Самозванцы (Шидловский) - страница 64

— Прибыл сей вор на Москву восьмого дня и ко двору боярина явился только в день, когда ты Федора под стражу взять повелел, — ответил дьяк. — А людишки романовские сказывают, что товарищ его, с которым они вместе на Москву заявились, аки литовец рубился. Вот и пытаем, не вступил ли боярин в сговор с королем Жигимонтом и не привез ли сей вор ляшскую грамоту.

— Не был Федор в сговоре с Жигимонтом, — небрежно отмахнулся Годунов. — Про то я уж ведаю. Литовскую же рубку мало ль кто ведает? А ты сам откель? — обратился он к Чигиреву.
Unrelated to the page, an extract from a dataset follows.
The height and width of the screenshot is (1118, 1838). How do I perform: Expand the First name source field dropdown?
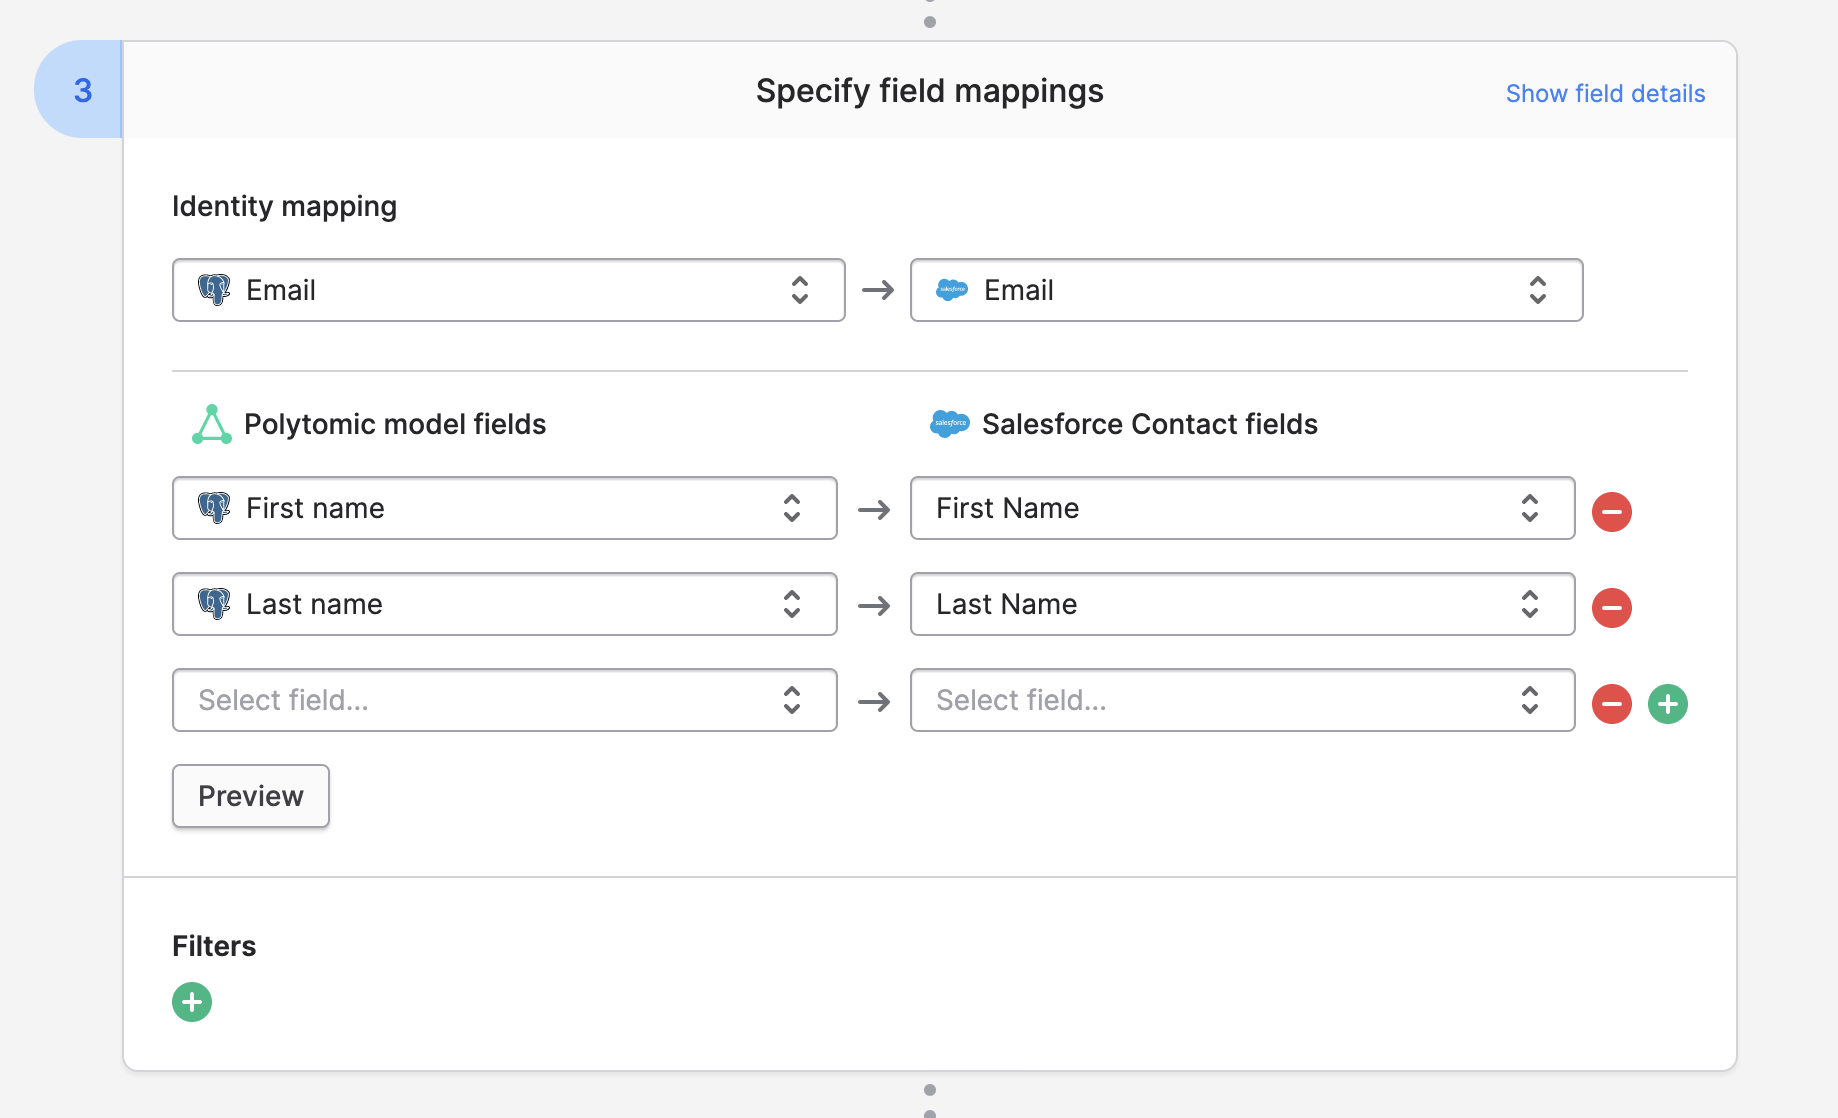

— Из Сибири мы, — ответил тот. — В Красноярском остроге службу несли. Да порешили на Москву за службою вертаться. Не прогневайся, государь. Не со зла я против тебя встал. Как узнал, что замыслил худое против тебя боярин, в сей же час хотел к людям твоим с доносом бежать, да не поспел.

Годунов внимательно посмотрел на пленника, потом произнес:

— Будет с него. Плетей дайте, чтоб прежде знал, на чью службу идти, да гоните взашей.

Произнеся эти слова, Годунов тяжело поднялся и направился к выходу. И тут историк решился…

Нельзя сказать, что приговор царя его не устраивал. Получив наказание, он вполне мог на законных основаниях покинуть Москву, вернуться к тому месту, где было пробито «окно» в его мир, и таким образом относительно благополучно завершить свое участие в неудавшейся экспедиции. Но сейчас он хотел иного. Прекрасно понимая грозящую ему опасность, историк сказал:

— Прости, великий государь. Дозволь слово молвить.

Годунов обернулся. На лице его отразилось удивление. Дьяк от ужаса, казалось, готов был провалиться сквозь землю. Палач поднял кнут.

— Говори, — нахмурив брови, бросил царь.

— Слышал я в боярских палатах, как человек князей Черкасских, что при боярине Федоре Никитиче состоял, сказывал, будто он — чудом спасшийся царевич Дмитрий Иоаннович, — Сглотнув, произнес Чигирев.

В комнате повисла напряженная тишина. Все взгляды устремились на Годунова. Несколько секунд царь стоял неподвижно, а потом расхохотался. Тут же подобострастно захихикал и дьяк.

— Да ты разумеешь, холоп, что за околесицу несешь? — закончив смеяться, нахмурился Годунов.

— Не околесица это, великий государь! — выкрикнул Чигирев. — Все, как слышал, говорю.

Удар бича снова заставил его скорчиться от боли.

— Потешил ты меня изрядно, — промолвил Годунов. — Ладно, пес с тобой. Живи. Тока про сие услышанное более никому не сказывай. И про грамоту, что у боярина нашел, тоже. В грехе ведовства Федор уличен, за то и кару понесет. А государь на земле, аки господь на небе, един есть. Власть царская от бога дана. Не может ни один хрестьянин о скипетре царском помыслить. Когда люд московский на царство меня звал, долго я решиться не мог, много молился. Но, видать, уж в том Божья воля, и принял я крест сей. А коли кто сам о венце царском помыслит, так то грех величайший, ибо бунт есть супротив самого Господа.